Efficient detection of chaos through the computation of the Generalized Alignment Index (GALI) by the multi-particle method

Abstract: We present a method for the computation of the Generalized Alignment Index (GALI), a fast and effective chaos indicator, using a multi-particle approach that avoids variational equations. We show that this approach is robust and accurate by deriving a leading-order error estimation for both the variational (VM) and the multi-particle (MPM) methods, which we validate by performing extensive numerical simulations on two prototypical models: the two degrees of freedom H\'enon-Heiles system and the multidimensional $\beta$-Fermi-Pasta-Ulam-Tsingou chain of oscillators. The dependence of the accuracy of the GALI on control parameters such as the renormalization time, the integration time step and the deviation vector size is studied in detail.
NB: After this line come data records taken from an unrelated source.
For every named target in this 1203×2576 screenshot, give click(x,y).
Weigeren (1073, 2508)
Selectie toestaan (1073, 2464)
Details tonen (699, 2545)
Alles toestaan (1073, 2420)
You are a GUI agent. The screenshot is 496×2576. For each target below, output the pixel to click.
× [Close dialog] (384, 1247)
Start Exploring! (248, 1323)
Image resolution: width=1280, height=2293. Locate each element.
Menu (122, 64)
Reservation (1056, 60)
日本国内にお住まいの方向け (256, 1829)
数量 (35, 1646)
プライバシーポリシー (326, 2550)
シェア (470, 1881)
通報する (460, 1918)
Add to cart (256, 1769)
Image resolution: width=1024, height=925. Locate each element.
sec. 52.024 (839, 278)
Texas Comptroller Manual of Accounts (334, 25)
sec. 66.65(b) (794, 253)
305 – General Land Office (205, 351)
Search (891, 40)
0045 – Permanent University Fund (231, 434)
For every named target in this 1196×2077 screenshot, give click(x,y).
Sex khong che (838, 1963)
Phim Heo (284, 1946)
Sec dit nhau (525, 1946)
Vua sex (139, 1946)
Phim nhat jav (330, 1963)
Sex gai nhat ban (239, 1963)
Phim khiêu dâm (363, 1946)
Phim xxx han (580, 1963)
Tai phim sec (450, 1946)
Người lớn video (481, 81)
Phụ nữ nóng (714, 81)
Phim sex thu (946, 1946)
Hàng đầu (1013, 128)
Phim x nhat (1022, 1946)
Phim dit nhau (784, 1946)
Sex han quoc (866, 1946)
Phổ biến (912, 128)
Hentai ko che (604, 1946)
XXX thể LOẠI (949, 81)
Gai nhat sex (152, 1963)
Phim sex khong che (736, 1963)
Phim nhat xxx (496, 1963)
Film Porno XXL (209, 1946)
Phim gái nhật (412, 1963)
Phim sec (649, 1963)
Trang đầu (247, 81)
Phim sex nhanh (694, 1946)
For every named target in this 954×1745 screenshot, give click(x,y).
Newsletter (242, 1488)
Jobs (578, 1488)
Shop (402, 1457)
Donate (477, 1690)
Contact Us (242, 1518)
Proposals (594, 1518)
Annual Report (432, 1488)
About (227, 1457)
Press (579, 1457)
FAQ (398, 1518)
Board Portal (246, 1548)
We test the MPM implemented with double precision accuracy ($\varepsilon \approx 10^{-16}$) and find that it performs reliably for deviation vector sizes $d_0\approx \varepsilon^{1/2}$, renormalization times $\tau \lesssim 1$, and relative energy errors $E_r \lesssim \varepsilon^{1/2}$. These results hold for systems with many degrees of freedom and demonstrate that the MPM is a robust and efficient method for studying the chaotic dynamics of Hamiltonian systems. Our work makes it possible to explore chaotic dynamics with the GALI in a vast number of systems by eliminating the need for variational equations.